The Craft of the Dark
Director Kwon Hyeok-jae and cinematographer Choi Chan-min (who did incredible work on The Wailing) treat the setting like a character. The film mostly takes place in cramped, suffocating interiors. There’s a specific sequence involving a ritual with Moon Woo-jin, playing the possessed boy Choi Hee-joon, that is genuinely hard to watch. Moon Woo-jin is a child actor who has been in everything from It's Okay to Not Be Okay to Train to Busan Presents: Peninsula, but here he’s asked to do some heavy lifting with practical effects and body contortions that made my own spine ache.

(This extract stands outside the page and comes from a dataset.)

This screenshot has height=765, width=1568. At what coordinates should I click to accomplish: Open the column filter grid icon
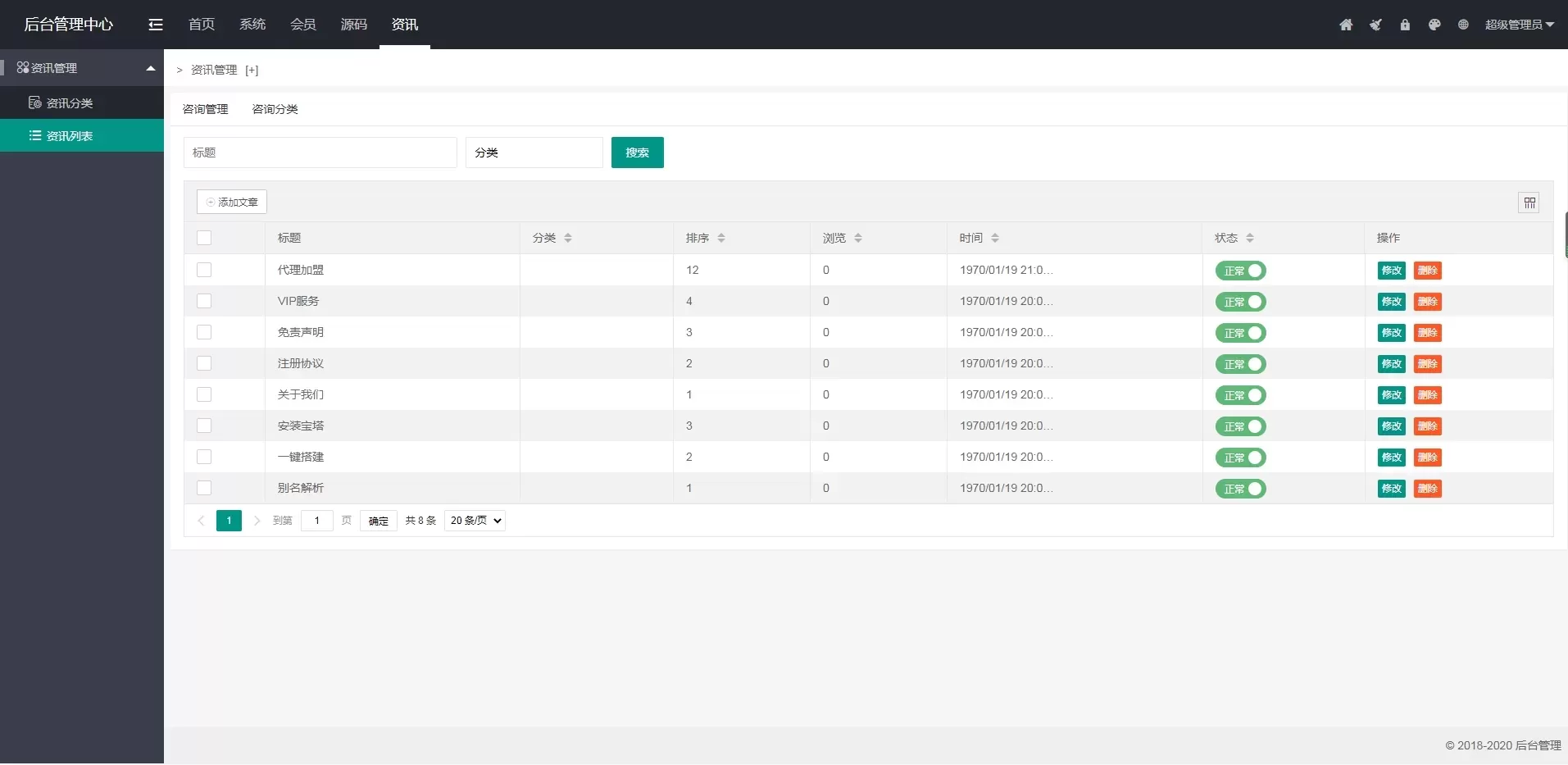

The production team at Zip Cinema opted for a "less is more" approach with the CGI, relying heavily on old-school trickery—shadows that move just a fraction too late and sound design that makes the simple act of a rosary clicking sound like a bone snapping. The score by Kim Tae-seong (who scored the original The Priests) swaps out traditional gothic organs for a more discordant, industrial drone that really gets under your skin.
Why It’s a Hidden Gem
So, why didn't this become a global phenomenon? It was released during a period of massive "exorcism fatigue" in the streaming world. With a dozen Exorcist sequels and spin-offs clogging the pipes, a subtitled Korean drama about nuns felt like a niche ask for the casual viewer. Furthermore, the theatrical distribution was somewhat spotty outside of Asia, leaving it to be "discovered" by horror hounds on boutique streaming services months later.
It’s a shame, because the film tackles some heavy-duty themes about the agency of women within religious structures. Lee Jin-uk, playing Father Paolo, and the legendary Huh Joon-ho (who was terrifying in The Medium) represent the "official" side of the Church, and the friction between their bureaucratic caution and the nuns' proactive sacrilege provides the film’s best dramatic tension. The Catholic Church hasn't looked this bureaucratic and unhelpful since the last time I tried to renew my passport at the post office.
A bit of behind-the-scenes trivia: word is that the production actually consulted with real exorcists to ensure the Latin incantations and ritual steps were "accurate," which allegedly led to some "unexplained" technical glitches on set. Whether that’s just clever marketing or genuine spooky-set syndrome, it adds a layer of grime to the viewing experience that you just don't get with Hollywood's more polished offerings.
Dark Nuns doesn't reinvent the wheel, but it certainly greases it with enough holy water and blood to make it spin faster than you’d expect. It’s a somber, beautifully shot piece of contemporary horror that prioritizes character over cheap thrills. If you’re tired of the same old jump-scares and want a film that feels like a heavy, cold blanket on a winter night, this is the one to track down. It’s a testament to the fact that sometimes, the most terrifying things aren't the demons under the bed, but the lengths we have to go to when the institutions meant to protect us look the other way.